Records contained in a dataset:
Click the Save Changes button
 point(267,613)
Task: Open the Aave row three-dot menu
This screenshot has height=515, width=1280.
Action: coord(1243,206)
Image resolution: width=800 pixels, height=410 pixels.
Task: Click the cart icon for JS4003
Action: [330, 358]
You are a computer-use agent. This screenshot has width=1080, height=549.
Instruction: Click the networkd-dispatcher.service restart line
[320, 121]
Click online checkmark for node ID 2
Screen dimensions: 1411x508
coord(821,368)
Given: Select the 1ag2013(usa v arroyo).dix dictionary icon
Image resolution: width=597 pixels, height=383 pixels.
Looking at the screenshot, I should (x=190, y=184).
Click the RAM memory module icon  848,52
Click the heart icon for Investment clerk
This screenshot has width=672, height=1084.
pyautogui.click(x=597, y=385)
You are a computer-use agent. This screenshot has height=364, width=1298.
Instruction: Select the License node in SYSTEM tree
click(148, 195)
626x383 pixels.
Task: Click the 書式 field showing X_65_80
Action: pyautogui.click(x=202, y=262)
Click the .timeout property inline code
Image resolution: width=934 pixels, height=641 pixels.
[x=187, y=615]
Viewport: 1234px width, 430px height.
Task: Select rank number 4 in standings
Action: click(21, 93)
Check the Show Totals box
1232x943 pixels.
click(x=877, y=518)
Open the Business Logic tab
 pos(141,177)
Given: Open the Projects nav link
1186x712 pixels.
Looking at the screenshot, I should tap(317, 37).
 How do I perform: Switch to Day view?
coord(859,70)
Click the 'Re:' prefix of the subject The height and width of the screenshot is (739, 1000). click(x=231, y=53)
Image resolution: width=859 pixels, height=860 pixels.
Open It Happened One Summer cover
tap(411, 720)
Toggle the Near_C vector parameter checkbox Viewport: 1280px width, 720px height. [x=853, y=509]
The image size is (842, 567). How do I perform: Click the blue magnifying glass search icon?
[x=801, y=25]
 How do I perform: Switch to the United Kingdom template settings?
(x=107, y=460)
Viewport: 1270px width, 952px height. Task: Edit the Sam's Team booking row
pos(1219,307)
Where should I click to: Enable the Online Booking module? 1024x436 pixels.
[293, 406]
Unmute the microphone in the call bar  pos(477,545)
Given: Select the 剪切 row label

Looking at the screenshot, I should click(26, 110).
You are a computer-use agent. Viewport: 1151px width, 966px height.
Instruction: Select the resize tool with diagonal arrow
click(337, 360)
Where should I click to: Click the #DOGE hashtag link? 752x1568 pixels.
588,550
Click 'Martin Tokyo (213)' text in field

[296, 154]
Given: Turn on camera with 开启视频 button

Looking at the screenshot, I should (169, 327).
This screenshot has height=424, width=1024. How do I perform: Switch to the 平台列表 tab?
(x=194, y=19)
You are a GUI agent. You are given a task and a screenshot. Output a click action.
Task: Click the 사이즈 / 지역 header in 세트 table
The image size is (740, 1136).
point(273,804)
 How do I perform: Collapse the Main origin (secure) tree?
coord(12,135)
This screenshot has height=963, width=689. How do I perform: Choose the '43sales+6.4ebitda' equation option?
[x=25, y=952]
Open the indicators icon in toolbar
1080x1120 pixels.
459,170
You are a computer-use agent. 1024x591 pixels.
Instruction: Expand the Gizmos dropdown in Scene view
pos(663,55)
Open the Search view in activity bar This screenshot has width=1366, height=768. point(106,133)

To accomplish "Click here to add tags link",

Assigned task: Line by line, copy the entries above exactly as they appear.

Result of the exercise:
Click the Save Changes button
 point(267,613)
Task: Open the Aave row three-dot menu
This screenshot has height=515, width=1280.
Action: coord(1243,206)
Image resolution: width=800 pixels, height=410 pixels.
Task: Click the cart icon for JS4003
Action: [330, 358]
You are a computer-use agent. This screenshot has width=1080, height=549.
Instruction: Click the networkd-dispatcher.service restart line
[320, 121]
Click online checkmark for node ID 2
Screen dimensions: 1411x508
coord(821,368)
Given: Select the 1ag2013(usa v arroyo).dix dictionary icon
Image resolution: width=597 pixels, height=383 pixels.
Looking at the screenshot, I should (x=190, y=184).
Click the RAM memory module icon  848,52
Click the heart icon for Investment clerk
This screenshot has width=672, height=1084.
pyautogui.click(x=597, y=385)
You are a computer-use agent. This screenshot has height=364, width=1298.
Instruction: Select the License node in SYSTEM tree
click(148, 195)
626x383 pixels.
Task: Click the 書式 field showing X_65_80
Action: pyautogui.click(x=202, y=262)
Click the .timeout property inline code
Image resolution: width=934 pixels, height=641 pixels.
[x=187, y=615]
Viewport: 1234px width, 430px height.
Task: Select rank number 4 in standings
Action: click(21, 93)
Check the Show Totals box
1232x943 pixels.
click(x=877, y=518)
Open the Business Logic tab
 pos(141,177)
Given: Open the Projects nav link
1186x712 pixels.
Looking at the screenshot, I should tap(317, 37).
 How do I perform: Switch to Day view?
coord(859,70)
Click the 'Re:' prefix of the subject The height and width of the screenshot is (739, 1000). click(x=231, y=53)
Image resolution: width=859 pixels, height=860 pixels.
Open It Happened One Summer cover
tap(411, 720)
Toggle the Near_C vector parameter checkbox Viewport: 1280px width, 720px height. [x=853, y=509]
The image size is (842, 567). How do I perform: Click the blue magnifying glass search icon?
[x=801, y=25]
 How do I perform: Switch to the United Kingdom template settings?
(x=107, y=460)
Viewport: 1270px width, 952px height. Task: Edit the Sam's Team booking row
pos(1219,307)
Where should I click to: Enable the Online Booking module? 1024x436 pixels.
[293, 406]
Unmute the microphone in the call bar  pos(477,545)
Given: Select the 剪切 row label

Looking at the screenshot, I should click(26, 110).
You are a computer-use agent. Viewport: 1151px width, 966px height.
Instruction: Select the resize tool with diagonal arrow
click(337, 360)
Where should I click to: Click the #DOGE hashtag link? 752x1568 pixels.
588,550
Click 'Martin Tokyo (213)' text in field

[296, 154]
Given: Turn on camera with 开启视频 button

Looking at the screenshot, I should (169, 327).
This screenshot has height=424, width=1024. How do I perform: Switch to the 平台列表 tab?
(x=194, y=19)
You are a GUI agent. You are given a task and a screenshot. Output a click action.
Task: Click the 사이즈 / 지역 header in 세트 table
The image size is (740, 1136).
point(273,804)
 How do I perform: Collapse the Main origin (secure) tree?
coord(12,135)
This screenshot has height=963, width=689. How do I perform: Choose the '43sales+6.4ebitda' equation option?
[x=25, y=952]
Open the indicators icon in toolbar
1080x1120 pixels.
459,170
You are a computer-use agent. 1024x591 pixels.
Instruction: Expand the Gizmos dropdown in Scene view
pos(663,55)
Open the Search view in activity bar This screenshot has width=1366, height=768. point(106,133)

To accomplish "Click here to add tags link",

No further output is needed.